• **AIM OF THE EXERCISE**: Please copy each line below that contains the word "agent".

• **GIVEN INFORMATION**:
══════

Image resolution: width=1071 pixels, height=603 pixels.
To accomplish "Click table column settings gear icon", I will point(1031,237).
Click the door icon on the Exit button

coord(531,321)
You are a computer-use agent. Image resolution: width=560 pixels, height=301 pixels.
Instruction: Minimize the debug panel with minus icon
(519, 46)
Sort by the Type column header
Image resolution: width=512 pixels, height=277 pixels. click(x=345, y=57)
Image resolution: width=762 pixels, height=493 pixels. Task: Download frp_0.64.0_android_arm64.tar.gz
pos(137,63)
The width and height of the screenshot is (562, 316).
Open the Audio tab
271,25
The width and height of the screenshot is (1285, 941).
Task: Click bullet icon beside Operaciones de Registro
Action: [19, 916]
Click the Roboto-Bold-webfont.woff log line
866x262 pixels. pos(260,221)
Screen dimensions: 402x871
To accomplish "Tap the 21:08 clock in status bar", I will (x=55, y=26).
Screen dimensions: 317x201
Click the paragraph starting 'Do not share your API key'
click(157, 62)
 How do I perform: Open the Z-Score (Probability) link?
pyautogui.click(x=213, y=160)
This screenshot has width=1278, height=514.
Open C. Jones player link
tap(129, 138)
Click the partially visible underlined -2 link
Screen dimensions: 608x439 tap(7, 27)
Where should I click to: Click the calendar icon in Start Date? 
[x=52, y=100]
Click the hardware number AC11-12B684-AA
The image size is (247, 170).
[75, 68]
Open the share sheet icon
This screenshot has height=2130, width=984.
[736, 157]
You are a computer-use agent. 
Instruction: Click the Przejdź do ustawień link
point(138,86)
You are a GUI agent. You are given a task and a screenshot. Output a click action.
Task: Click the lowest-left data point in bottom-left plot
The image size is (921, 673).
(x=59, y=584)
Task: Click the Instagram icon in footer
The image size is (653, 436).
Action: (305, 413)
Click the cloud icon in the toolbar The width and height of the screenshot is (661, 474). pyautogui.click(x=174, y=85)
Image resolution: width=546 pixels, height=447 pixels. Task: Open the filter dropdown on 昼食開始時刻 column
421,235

══════

• **EXERCISE OUTPUT**:
You are a computer-use agent. Image resolution: width=560 pixels, height=301 pixels.
You are a computer-use agent. 
You are a GUI agent. You are given a task and a screenshot. Output a click action.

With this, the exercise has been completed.